Avec l’opération turquoise, la chronologie des événements d’Avril-Juillet 1994 en elle-même plaide en faveur de la France. Par exemple si la France avait eu l’intention d’intervenir au côté du gouvernement KAMBANDA, elle aurait bloqué par son veto l’embargo sur les armées décrété le 17 mai 1994, un mois avant l’opération turquoise pour avoir les coudées franches. La guerre se prépare tout de même. La France tout le long de cette période n’a pas mené une communication d’étouffement de la campagne médiatique de dénigrement du gouvernement intérimaire. Et bien qu’elle était au courant des massacres à grande échelle dans la zone des rebelles tutsi, elle choisit de venir sauver les tutsi déjà sauvé par les autorités en place elles-mêmes sous la menace de la défaite et du lynchage de la part des vainqueurs. La grande majorité des rescapés tutsi a été sauvé d’une façon ou d’une autre par les hutu. Et la prime de récompense se dispute entre la France et le FPR INKOTANYI.

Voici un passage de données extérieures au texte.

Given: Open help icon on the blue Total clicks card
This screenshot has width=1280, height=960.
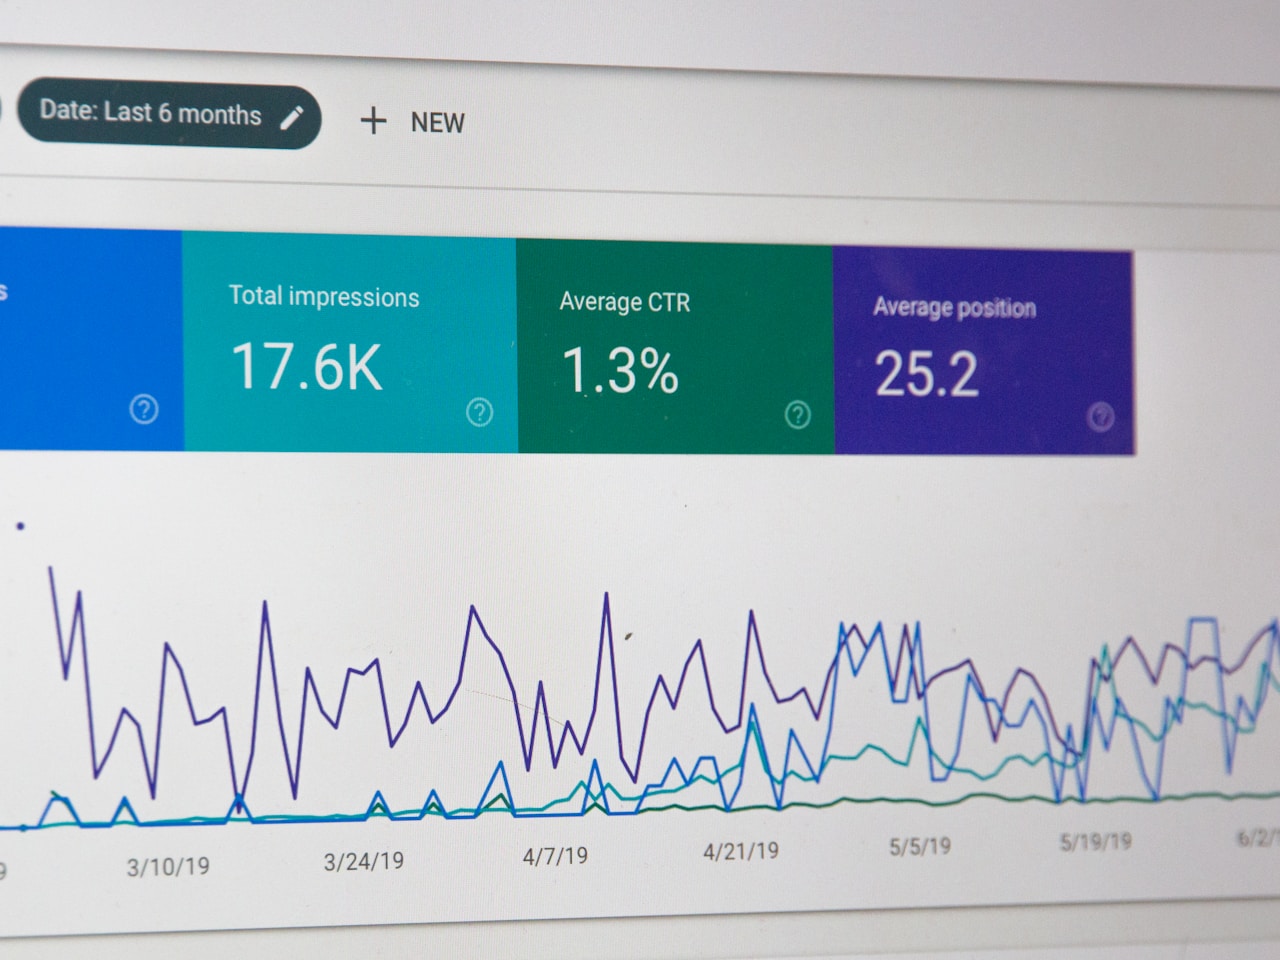Looking at the screenshot, I should [144, 408].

L’opération turquoise était humanitaire pour les tutsi. La dérouté des FAR s’est fait plus ou moins en ordre. Elle n’avait rien à voir avec le pont aérien des américains au Vietnam ou encore l’évacuation franco-anglaise de Dunkerque en 1940 sous la menace de l’aviation des nazis. Ni les FAR ni le gouvernement KAMBANDA n’eurent besoin d’une évacuation pour traverser les frontières zaïroises. En Juillet 1994, la moitié du pays était encore derrière les lignes de front du gouvernement KAMBANDA. Les sommets de Kibuye, Ruhengeri et les forêts de Gishwati et Nyungwe permettent une poursuite des hostilités si le but de la France avait à voir à un maintien en place du régime hutu. La livraison d’armes en violation de l’embargo avec les aéroports de Goma, Kavumu près de Bukavu et kamembe à Cyangugu sous control de la force turquoise n’était pas possible avec cette présence gênante sous mandat de l’ONU. Toute la résistance s’est effondré à l’arrivée des français. Les intentions humanitaires de la force turquoise s’adressent uniquement au tutsi. Quelques hutu ont peut-être eu des biscuits protéines et le bandage des blessures liés aux massacres du FPR Inkotanyi.

Uniquement à l’endroit des Tutsi!
Car le génocide des hutu de l’autre côté de la ligne étaient en cours, la France avait l’obligation d’y intervenir et l’a ignoré tout en disposant la véracité des renseignements militaires et civils.
Le jeu de ping-pong entre Paul Kagame et la France à travers des accusations réciproques sont de nature à distraire l’opinion public. À faire diversions sur le drame qui continue d’endeuiller la région des grands lacs africains car en dehors du pillage des ressources du sous-sol congolais et le remodelage de la région l’autre but poursuivi par les suppremacistes blancs et tutsi et de barrer le retour des hutu au pouvoir. Toutes les conventions internationales en matière de protection des réfugiés ont été violées dans le seul but de neutraliser la communauté hutu.

En somme, la lecture des événements du Rwanda et de la géopolitique doit être effectué en se débarrassant de la propagande des uns et des autres y compris celle des hutu. La communauté internationale en particulier la France en 1994 de façon sournoise a vivement contribué à la déchéance des Forces Armées Rwandaise (FAR) et le gouvernement des Abatabazi.